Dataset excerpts

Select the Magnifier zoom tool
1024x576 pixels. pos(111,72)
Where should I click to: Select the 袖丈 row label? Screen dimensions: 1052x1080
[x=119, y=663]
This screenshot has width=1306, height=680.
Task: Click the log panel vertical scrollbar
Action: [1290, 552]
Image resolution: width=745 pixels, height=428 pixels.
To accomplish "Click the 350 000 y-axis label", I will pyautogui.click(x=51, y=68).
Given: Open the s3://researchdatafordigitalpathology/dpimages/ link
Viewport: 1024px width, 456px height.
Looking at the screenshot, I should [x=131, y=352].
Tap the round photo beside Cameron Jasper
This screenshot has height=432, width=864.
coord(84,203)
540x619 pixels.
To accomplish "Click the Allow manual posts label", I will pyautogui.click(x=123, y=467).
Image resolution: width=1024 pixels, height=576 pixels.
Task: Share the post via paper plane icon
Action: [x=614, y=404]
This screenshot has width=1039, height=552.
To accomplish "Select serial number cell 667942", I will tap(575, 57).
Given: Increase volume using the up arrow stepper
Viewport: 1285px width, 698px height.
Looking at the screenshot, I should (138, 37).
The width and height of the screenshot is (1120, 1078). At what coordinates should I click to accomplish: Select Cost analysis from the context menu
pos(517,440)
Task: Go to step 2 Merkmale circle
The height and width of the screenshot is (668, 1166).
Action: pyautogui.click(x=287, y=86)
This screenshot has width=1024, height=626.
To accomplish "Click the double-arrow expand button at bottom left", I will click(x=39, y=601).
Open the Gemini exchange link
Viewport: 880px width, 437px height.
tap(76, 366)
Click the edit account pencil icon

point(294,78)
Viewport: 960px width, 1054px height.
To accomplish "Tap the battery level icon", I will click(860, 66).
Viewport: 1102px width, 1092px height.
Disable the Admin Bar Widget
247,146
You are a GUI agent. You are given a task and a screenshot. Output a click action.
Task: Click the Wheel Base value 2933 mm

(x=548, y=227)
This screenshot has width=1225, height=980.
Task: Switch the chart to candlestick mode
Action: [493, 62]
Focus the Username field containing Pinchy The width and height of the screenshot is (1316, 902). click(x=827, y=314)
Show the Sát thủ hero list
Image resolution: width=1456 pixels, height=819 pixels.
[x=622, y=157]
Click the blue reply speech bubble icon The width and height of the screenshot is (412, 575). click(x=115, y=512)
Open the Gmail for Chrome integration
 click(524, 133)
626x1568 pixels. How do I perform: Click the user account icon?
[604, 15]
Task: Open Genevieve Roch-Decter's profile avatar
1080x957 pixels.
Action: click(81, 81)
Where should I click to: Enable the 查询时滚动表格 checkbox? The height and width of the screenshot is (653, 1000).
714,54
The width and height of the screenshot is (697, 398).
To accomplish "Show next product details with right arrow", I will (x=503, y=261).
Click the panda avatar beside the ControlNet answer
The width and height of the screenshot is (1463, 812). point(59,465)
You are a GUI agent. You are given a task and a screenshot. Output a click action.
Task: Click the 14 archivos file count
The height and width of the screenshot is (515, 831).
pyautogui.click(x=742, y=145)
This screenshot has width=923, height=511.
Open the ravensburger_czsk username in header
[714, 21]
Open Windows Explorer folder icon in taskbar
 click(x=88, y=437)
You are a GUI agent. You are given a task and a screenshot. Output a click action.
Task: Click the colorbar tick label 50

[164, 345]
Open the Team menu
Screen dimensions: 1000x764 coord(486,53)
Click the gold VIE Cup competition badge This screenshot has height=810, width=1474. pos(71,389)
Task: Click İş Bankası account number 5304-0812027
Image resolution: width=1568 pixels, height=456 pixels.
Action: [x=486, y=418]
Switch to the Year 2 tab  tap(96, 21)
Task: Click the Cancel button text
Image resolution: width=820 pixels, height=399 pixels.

● **Task to carry out**
Repeat every record exactly, so that nothing is lost or altered.

● **Result of the exercise**
Select the Magnifier zoom tool
1024x576 pixels. pos(111,72)
Where should I click to: Select the 袖丈 row label? Screen dimensions: 1052x1080
[x=119, y=663]
This screenshot has width=1306, height=680.
Task: Click the log panel vertical scrollbar
Action: [1290, 552]
Image resolution: width=745 pixels, height=428 pixels.
To accomplish "Click the 350 000 y-axis label", I will pyautogui.click(x=51, y=68).
Given: Open the s3://researchdatafordigitalpathology/dpimages/ link
Viewport: 1024px width, 456px height.
Looking at the screenshot, I should [x=131, y=352].
Tap the round photo beside Cameron Jasper
This screenshot has height=432, width=864.
coord(84,203)
540x619 pixels.
To accomplish "Click the Allow manual posts label", I will pyautogui.click(x=123, y=467).
Image resolution: width=1024 pixels, height=576 pixels.
Task: Share the post via paper plane icon
Action: [x=614, y=404]
This screenshot has width=1039, height=552.
To accomplish "Select serial number cell 667942", I will tap(575, 57).
Given: Increase volume using the up arrow stepper
Viewport: 1285px width, 698px height.
Looking at the screenshot, I should (138, 37).
The width and height of the screenshot is (1120, 1078). At what coordinates should I click to accomplish: Select Cost analysis from the context menu
pos(517,440)
Task: Go to step 2 Merkmale circle
The height and width of the screenshot is (668, 1166).
Action: pyautogui.click(x=287, y=86)
This screenshot has width=1024, height=626.
To accomplish "Click the double-arrow expand button at bottom left", I will click(x=39, y=601).
Open the Gemini exchange link
Viewport: 880px width, 437px height.
tap(76, 366)
Click the edit account pencil icon

point(294,78)
Viewport: 960px width, 1054px height.
To accomplish "Tap the battery level icon", I will click(860, 66).
Viewport: 1102px width, 1092px height.
Disable the Admin Bar Widget
247,146
You are a GUI agent. You are given a task and a screenshot. Output a click action.
Task: Click the Wheel Base value 2933 mm

(x=548, y=227)
This screenshot has width=1225, height=980.
Task: Switch the chart to candlestick mode
Action: [493, 62]
Focus the Username field containing Pinchy The width and height of the screenshot is (1316, 902). click(x=827, y=314)
Show the Sát thủ hero list
Image resolution: width=1456 pixels, height=819 pixels.
[x=622, y=157]
Click the blue reply speech bubble icon The width and height of the screenshot is (412, 575). click(x=115, y=512)
Open the Gmail for Chrome integration
 click(524, 133)
626x1568 pixels. How do I perform: Click the user account icon?
[604, 15]
Task: Open Genevieve Roch-Decter's profile avatar
1080x957 pixels.
Action: click(81, 81)
Where should I click to: Enable the 查询时滚动表格 checkbox? The height and width of the screenshot is (653, 1000).
714,54
The width and height of the screenshot is (697, 398).
To accomplish "Show next product details with right arrow", I will (x=503, y=261).
Click the panda avatar beside the ControlNet answer
The width and height of the screenshot is (1463, 812). point(59,465)
You are a GUI agent. You are given a task and a screenshot. Output a click action.
Task: Click the 14 archivos file count
The height and width of the screenshot is (515, 831).
pyautogui.click(x=742, y=145)
This screenshot has width=923, height=511.
Open the ravensburger_czsk username in header
[714, 21]
Open Windows Explorer folder icon in taskbar
 click(x=88, y=437)
You are a GUI agent. You are given a task and a screenshot. Output a click action.
Task: Click the colorbar tick label 50

[164, 345]
Open the Team menu
Screen dimensions: 1000x764 coord(486,53)
Click the gold VIE Cup competition badge This screenshot has height=810, width=1474. pos(71,389)
Task: Click İş Bankası account number 5304-0812027
Image resolution: width=1568 pixels, height=456 pixels.
Action: [x=486, y=418]
Switch to the Year 2 tab  tap(96, 21)
Task: Click the Cancel button text
Image resolution: width=820 pixels, height=399 pixels.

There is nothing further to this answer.